Liam Black Rohrer
lroh486
973023817

Report

Standard model:

My initial model used a simple tokenization method of converting all words to lowercase and splitting with .split(). In the train function of my NaiveBayesClassifier class I calculated prior class probabilities, totaled the count of each word in each class, and used that to calculate the log likelihood of observing each word, given each class. I worked in the log space to avoid calculation errors due to small values and implemented laplace smoothing with a fixed alpha parameter of 1. I made sure to account for words that will be seen in testing documnets that were not seen in the training documents and would therefore not have associated liklihoods otherwise.
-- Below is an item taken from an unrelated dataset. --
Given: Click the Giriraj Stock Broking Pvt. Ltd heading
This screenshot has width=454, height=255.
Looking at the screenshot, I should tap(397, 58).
Also in my NaiveBayesClassifier class, I included a function to predict the class of a single document based on maximum likelihood. Finally, I wrote functions to make predictions for a list of documents, save that list as a new CSV, and assess the accuracy of my model on the training data. This standard model had a training accuracy of 97.78% on the training set.

Improved model:

The tokenization method was one of the main improvements I made to my initial classifier. Instead of including all observed tokens, I removed a list of common stop-words. I tried including bi-grams into my token set which would allow naive bayes to look at all consecutive two word pairs in addition to words on their own which accounts for common word pairings. This seemingly resulted in the model overfitting to the training set and harmed overall performance. On top of improved tokenization, I implemented an adjustable alpha parameter for laplace smoothing instead of using 1 as the default. I also added a minumum word occurrance threshold in the hopes that it would filter out some of the noise in the data. The addition of the alpha and minimum ocurrance terms then prompted me to implemented a cross validation function with an adjustable number of folds to allow for hyper-parameter tuning.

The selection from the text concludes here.